╭─ Data supplied

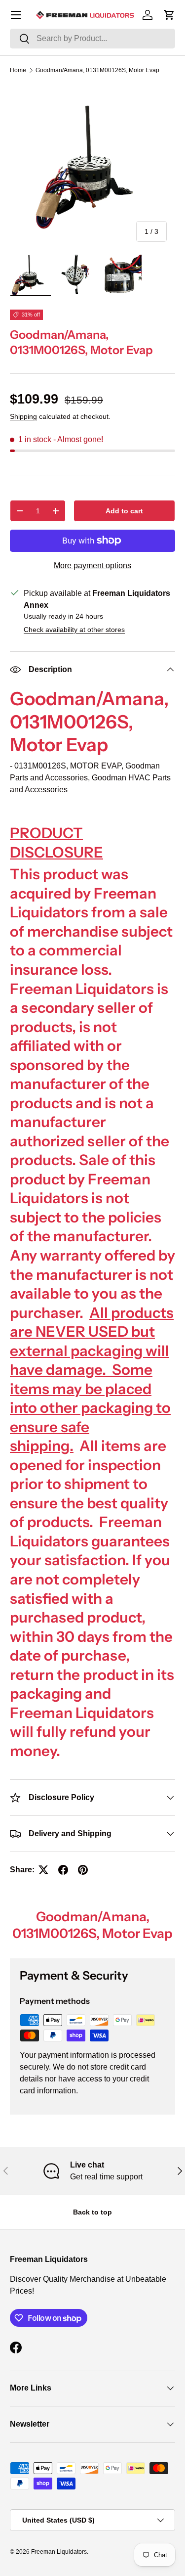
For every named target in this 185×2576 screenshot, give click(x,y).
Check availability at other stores (74, 629)
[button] (169, 15)
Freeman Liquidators (59, 2551)
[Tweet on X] (43, 1870)
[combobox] (92, 38)
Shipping (23, 416)
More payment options (92, 565)
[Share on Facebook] (63, 1870)
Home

╰─

● **Directions**:
Would you write out all of the records exactly, omitting the pictures?

● **Response area**:
For every named target in this 185×2576 screenshot, give click(x,y).
Check availability at other stores (74, 629)
[button] (169, 15)
Freeman Liquidators (59, 2551)
[Tweet on X] (43, 1870)
[combobox] (92, 38)
Shipping (23, 416)
More payment options (92, 565)
[Share on Facebook] (63, 1870)
Home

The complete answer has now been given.